### Exercise details
In the entries below, tally the lines that contain the string "will", then state that number alone.

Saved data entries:
####
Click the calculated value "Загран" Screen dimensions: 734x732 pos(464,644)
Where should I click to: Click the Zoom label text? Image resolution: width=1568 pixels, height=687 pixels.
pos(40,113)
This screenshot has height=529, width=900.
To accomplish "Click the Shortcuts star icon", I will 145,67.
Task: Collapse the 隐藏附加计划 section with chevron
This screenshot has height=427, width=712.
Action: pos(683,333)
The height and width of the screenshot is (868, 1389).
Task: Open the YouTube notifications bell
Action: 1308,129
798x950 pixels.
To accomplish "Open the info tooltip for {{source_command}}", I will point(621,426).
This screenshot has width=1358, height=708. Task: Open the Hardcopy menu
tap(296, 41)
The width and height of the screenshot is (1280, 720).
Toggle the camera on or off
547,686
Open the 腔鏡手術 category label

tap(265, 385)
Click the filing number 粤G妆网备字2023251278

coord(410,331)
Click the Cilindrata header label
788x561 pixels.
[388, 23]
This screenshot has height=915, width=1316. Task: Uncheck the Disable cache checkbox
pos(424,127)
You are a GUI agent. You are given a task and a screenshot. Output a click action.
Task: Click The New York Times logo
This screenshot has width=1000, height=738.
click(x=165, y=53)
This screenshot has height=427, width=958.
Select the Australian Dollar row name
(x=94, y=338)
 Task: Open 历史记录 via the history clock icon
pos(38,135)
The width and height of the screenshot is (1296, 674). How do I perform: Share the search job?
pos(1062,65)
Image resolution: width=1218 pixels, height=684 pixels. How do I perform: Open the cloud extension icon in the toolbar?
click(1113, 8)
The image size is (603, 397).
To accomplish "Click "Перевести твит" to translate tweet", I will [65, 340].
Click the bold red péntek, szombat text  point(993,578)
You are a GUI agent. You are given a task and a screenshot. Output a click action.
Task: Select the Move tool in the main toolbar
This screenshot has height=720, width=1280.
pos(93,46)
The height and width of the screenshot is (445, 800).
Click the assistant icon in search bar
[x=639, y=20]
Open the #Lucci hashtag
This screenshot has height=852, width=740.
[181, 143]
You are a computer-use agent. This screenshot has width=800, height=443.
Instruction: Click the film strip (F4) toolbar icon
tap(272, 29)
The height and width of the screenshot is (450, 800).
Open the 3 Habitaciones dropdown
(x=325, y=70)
####
### Written response
3